Wolf draws on David Hume as well as AS in developing her “spectatorial theory of property rights.” Emphasizing the “conversational” rather than “contractual” origins of modern society, she questions VS’s thesis that “our natural impulse for revenge” is foundational, suggesting instead that AS used “these passages to check this same impulse in his readers.” Sociable modern people define themselves against their “barbarous” ancestors, becoming civil and enlightened by “interacting with people over time” and arriving “at the best rules for protecting property.” Sympathetically engaging with her enlightened subjects, she joins them in discovering the “necessary foundations of civil society” and a “robust system of property rights” in the domain of “affective ties” and a common culture “beyond the legal enforcement of injury or infringement” (my emphasis). Until they are made “tangible for the average person,” property and exchange are both “ephemeral economic concept[s].” To the skeptical historian these concepts might “seem arbitrary and relativist,” self-evidently historically contingent, impossibly “foundational.” But Wolf and her colleagues give us a valuable, ahistorical perspective on how Smith and his colleagues made sense of their emerging and supposedly improving world.
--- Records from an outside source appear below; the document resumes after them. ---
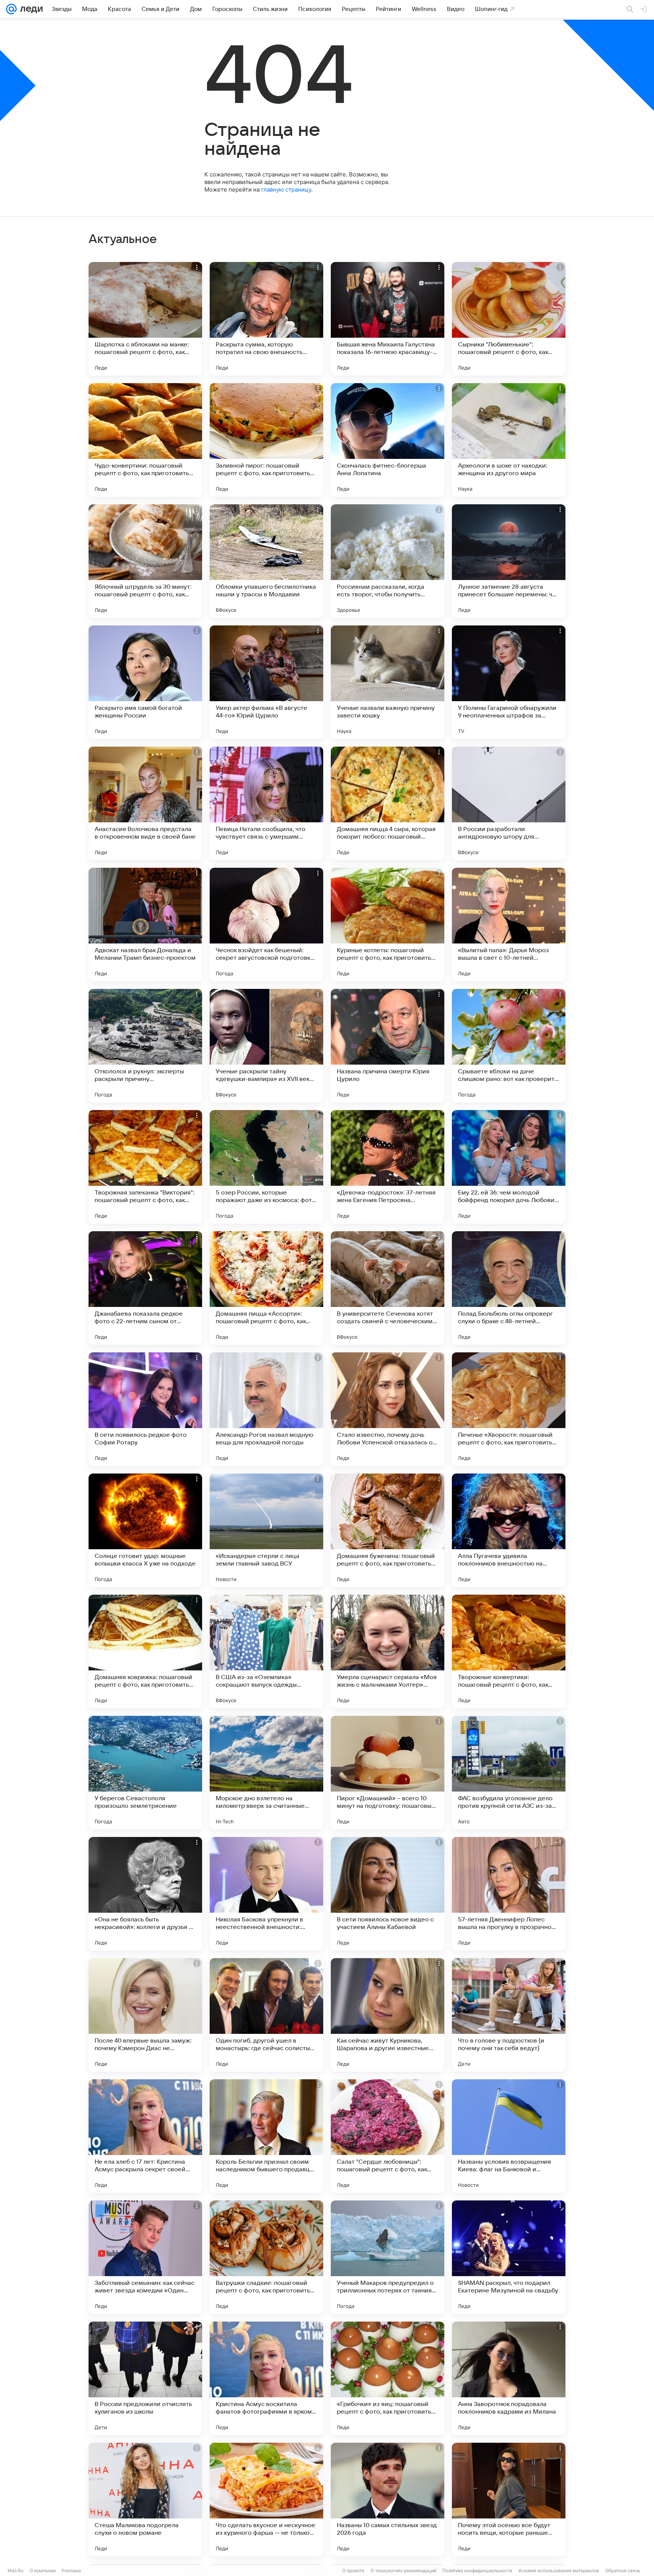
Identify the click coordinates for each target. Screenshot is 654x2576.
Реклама (71, 2570)
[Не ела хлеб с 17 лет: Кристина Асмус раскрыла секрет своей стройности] (145, 2136)
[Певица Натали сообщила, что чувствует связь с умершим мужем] (266, 803)
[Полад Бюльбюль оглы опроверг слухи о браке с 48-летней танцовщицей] (508, 1288)
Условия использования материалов (558, 2570)
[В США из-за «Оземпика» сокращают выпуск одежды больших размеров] (266, 1651)
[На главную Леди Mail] (30, 9)
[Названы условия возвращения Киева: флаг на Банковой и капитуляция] (508, 2136)
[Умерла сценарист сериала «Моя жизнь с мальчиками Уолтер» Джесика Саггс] (387, 1651)
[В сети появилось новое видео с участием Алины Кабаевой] (387, 1894)
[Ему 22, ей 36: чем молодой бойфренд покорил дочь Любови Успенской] (508, 1167)
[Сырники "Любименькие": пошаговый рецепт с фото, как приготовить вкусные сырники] (508, 319)
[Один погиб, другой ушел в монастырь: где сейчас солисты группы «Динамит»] (266, 2015)
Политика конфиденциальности (477, 2570)
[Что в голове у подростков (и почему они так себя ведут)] (508, 2015)
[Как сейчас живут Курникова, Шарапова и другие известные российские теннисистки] (387, 2015)
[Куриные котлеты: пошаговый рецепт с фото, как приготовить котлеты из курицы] (387, 924)
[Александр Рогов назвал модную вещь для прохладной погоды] (266, 1409)
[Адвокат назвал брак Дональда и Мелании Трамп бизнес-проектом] (145, 924)
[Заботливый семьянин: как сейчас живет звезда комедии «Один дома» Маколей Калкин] (145, 2257)
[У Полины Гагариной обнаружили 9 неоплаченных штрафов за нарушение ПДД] (508, 682)
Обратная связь (622, 2570)
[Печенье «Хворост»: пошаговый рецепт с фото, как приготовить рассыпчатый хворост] (508, 1409)
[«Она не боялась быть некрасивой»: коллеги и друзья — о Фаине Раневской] (145, 1894)
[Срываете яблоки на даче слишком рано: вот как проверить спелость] (508, 1045)
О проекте (353, 2570)
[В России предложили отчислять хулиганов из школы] (145, 2378)
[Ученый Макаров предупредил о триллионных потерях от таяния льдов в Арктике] (387, 2257)
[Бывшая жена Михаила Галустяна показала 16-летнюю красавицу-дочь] (387, 319)
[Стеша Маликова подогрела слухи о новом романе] (145, 2499)
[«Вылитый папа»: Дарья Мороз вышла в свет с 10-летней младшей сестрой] (508, 924)
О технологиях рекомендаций (403, 2570)
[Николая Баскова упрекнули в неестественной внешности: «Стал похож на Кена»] (266, 1894)
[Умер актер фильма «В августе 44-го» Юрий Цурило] (266, 682)
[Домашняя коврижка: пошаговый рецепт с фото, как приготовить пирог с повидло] (145, 1651)
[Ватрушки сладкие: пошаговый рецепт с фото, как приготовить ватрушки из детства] (266, 2257)
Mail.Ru (15, 2570)
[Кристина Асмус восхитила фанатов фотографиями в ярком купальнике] (266, 2378)
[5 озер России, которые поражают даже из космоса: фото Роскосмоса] (266, 1167)
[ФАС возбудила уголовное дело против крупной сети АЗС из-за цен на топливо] (508, 1772)
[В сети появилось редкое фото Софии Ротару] (145, 1409)
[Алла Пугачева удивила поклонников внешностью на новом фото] (508, 1530)
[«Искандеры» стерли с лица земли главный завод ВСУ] (266, 1530)
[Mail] (11, 9)
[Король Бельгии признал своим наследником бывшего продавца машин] (266, 2136)
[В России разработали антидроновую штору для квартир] (508, 803)
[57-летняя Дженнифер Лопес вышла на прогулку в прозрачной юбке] (508, 1894)
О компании (43, 2570)
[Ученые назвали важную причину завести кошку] (387, 682)
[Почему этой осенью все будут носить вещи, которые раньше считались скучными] (508, 2499)
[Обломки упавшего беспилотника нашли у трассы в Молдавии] (266, 561)
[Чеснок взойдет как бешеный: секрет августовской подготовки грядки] (266, 924)
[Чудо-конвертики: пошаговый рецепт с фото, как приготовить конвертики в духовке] (145, 440)
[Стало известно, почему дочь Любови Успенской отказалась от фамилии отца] (387, 1409)
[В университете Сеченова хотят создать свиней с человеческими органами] (387, 1288)
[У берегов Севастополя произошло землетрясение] (145, 1772)
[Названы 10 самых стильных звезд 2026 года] (387, 2499)
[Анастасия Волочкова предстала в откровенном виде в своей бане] (145, 803)
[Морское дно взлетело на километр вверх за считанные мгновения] (266, 1772)
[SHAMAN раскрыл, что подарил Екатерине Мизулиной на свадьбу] (508, 2257)
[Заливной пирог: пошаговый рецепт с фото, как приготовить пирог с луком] (266, 440)
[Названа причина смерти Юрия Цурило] (387, 1045)
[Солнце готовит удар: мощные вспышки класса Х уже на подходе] (145, 1530)
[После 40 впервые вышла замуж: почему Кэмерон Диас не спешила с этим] (145, 2015)
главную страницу (286, 189)
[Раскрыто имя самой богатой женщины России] (145, 682)
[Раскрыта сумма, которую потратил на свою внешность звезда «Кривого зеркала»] (266, 319)
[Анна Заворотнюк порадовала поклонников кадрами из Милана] (508, 2378)
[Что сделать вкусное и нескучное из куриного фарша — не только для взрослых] (266, 2499)
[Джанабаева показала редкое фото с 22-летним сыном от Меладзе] (145, 1288)
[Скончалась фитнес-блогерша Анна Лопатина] (387, 440)
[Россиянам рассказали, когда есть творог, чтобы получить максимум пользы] (387, 561)
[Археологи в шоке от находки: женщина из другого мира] (508, 440)
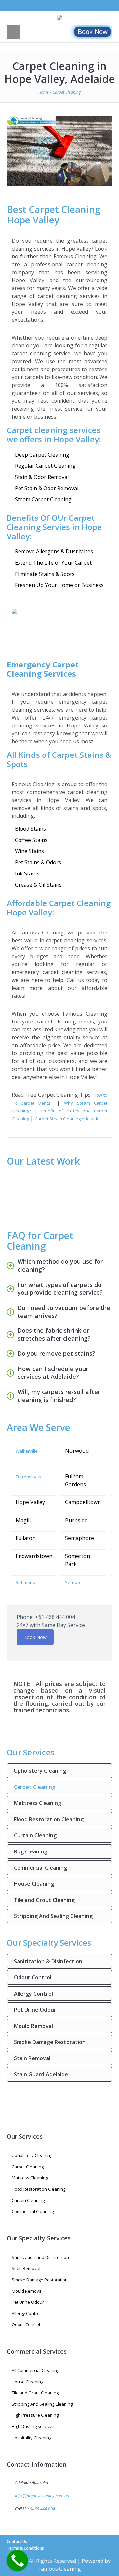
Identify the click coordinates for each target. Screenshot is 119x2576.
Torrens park (29, 1477)
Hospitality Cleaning (31, 2438)
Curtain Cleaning (35, 1835)
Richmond (25, 1582)
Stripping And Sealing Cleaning (53, 1916)
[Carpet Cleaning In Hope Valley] (59, 151)
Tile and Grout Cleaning (44, 1900)
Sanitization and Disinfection (40, 2257)
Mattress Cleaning (37, 1803)
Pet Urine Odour (35, 2009)
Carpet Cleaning (34, 1787)
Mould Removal (33, 2025)
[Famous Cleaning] (59, 18)
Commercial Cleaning (40, 1867)
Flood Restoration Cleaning (49, 1819)
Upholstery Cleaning (40, 1770)
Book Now (92, 31)
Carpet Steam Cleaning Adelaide (67, 1119)
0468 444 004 (42, 2509)
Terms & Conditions (25, 2548)
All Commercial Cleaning (35, 2370)
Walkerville (27, 1451)
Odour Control (32, 1977)
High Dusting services (33, 2426)
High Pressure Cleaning (35, 2415)
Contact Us (17, 2541)
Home (43, 92)
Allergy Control (33, 1993)
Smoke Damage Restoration (50, 2042)
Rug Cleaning (30, 1851)
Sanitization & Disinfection (48, 1961)
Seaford (73, 1582)
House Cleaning (34, 1883)
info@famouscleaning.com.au (42, 2496)
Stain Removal (32, 2058)
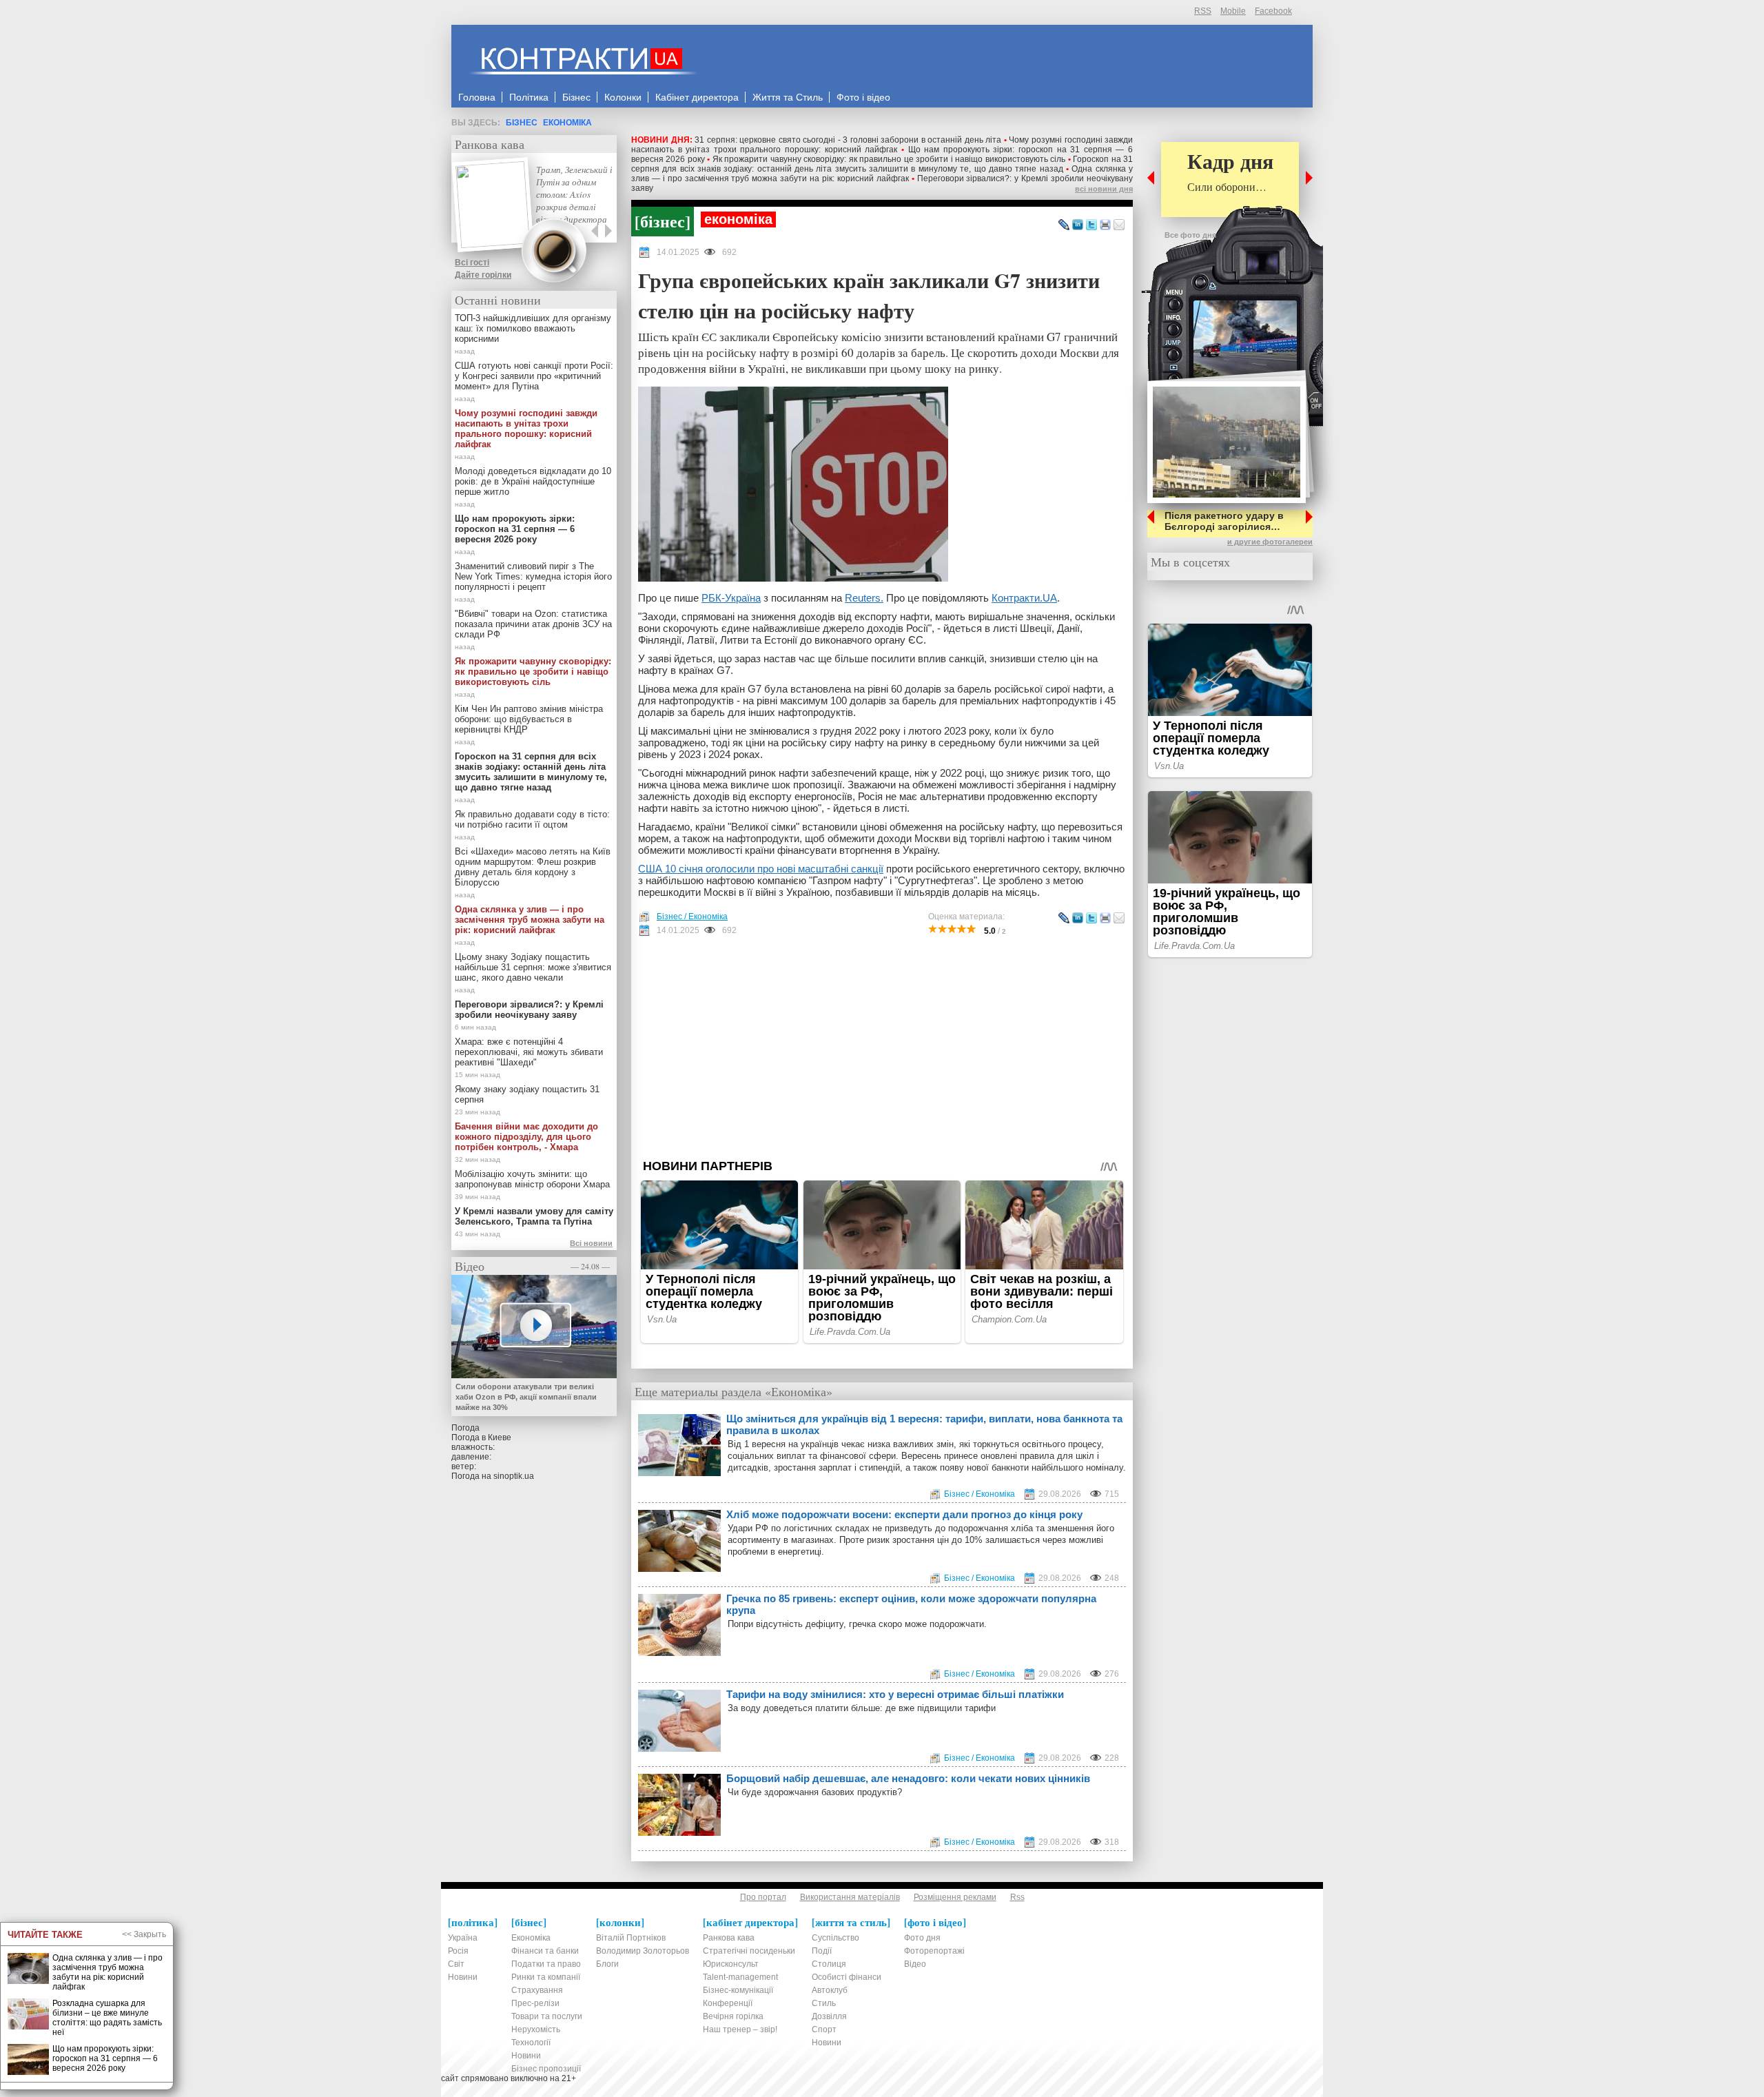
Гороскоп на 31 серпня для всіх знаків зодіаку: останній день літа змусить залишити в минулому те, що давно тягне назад (882, 164)
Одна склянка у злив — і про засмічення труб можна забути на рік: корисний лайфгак (882, 173)
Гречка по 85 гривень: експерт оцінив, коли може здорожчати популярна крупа (911, 1604)
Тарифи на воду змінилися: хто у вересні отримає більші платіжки (895, 1694)
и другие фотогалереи (1270, 542)
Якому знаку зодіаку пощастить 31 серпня (527, 1094)
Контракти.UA (1024, 598)
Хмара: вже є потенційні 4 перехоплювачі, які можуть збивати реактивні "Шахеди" (529, 1051)
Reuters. (864, 598)
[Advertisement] (882, 1047)
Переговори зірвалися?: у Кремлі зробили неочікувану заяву (529, 1009)
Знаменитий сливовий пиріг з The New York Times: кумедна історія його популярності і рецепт (533, 576)
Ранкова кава (489, 144)
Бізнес (521, 122)
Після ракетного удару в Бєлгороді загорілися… (1224, 521)
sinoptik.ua (513, 1476)
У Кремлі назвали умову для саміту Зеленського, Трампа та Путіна (534, 1216)
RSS (1202, 11)
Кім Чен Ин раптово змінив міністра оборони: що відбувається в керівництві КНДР (529, 719)
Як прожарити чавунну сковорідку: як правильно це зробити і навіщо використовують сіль (888, 159)
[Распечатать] (1105, 225)
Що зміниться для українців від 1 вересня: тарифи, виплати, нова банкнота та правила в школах (924, 1424)
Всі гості (472, 262)
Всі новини (591, 1243)
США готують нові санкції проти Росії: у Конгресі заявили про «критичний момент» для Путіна (534, 375)
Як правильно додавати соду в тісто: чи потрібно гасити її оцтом (532, 819)
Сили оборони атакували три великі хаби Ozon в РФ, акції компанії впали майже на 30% (526, 1396)
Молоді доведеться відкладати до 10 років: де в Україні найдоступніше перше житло (533, 481)
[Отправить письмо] (1119, 225)
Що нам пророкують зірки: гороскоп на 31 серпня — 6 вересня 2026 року (515, 528)
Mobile (1233, 11)
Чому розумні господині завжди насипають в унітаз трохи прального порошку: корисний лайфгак (882, 144)
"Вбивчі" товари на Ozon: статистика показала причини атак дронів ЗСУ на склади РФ (533, 624)
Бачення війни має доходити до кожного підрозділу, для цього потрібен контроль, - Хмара (526, 1136)
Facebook (1273, 11)
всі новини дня (1104, 189)
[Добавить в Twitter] (1091, 225)
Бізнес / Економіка (692, 916)
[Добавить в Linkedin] (1077, 225)
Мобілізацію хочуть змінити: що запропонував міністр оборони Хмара (532, 1179)
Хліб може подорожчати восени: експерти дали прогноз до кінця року (904, 1514)
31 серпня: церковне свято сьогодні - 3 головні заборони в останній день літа (848, 140)
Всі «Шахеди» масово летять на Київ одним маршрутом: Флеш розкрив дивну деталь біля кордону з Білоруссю (533, 867)
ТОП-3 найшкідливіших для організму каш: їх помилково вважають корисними (533, 328)
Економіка (567, 122)
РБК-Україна (731, 598)
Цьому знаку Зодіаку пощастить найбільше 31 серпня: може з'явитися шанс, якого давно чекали (533, 967)
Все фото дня (1190, 235)
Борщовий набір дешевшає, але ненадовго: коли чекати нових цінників (908, 1778)
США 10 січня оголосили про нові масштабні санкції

Thinking (and feeling) with their subject, they give us “a different (and inspiring) understanding of liberalism” in its formative moment.
Yet there is also value in thinking historically and following AS’s and VS’s provocative, disquieting commentary on crime, punishment and the formation of modern, sovereign nation-states. For students of AS it is particularly important to keep in mind that the recently United Kingdom was becoming the dominant fiscal-military state of its time, demonstrating an extraordinary capacity to threaten and make war across the frontiers of its far-flung empire, on land and at sea. The efficacy of government at home, in the great British metropolis, may have depended on accommodating the power of public opinion and adhering to the principle of fair play (though we should never underestimate the important of coercive sanctions in preserving the King’s peace), but the very visible hand of state power played a critical role in extending and sustaining empire. The wealth of the nation might promote the prosperity and welfare of the British people, but its primary role was to finance the insatiable demands of making war and keeping the King’s peace—as AS very well knew.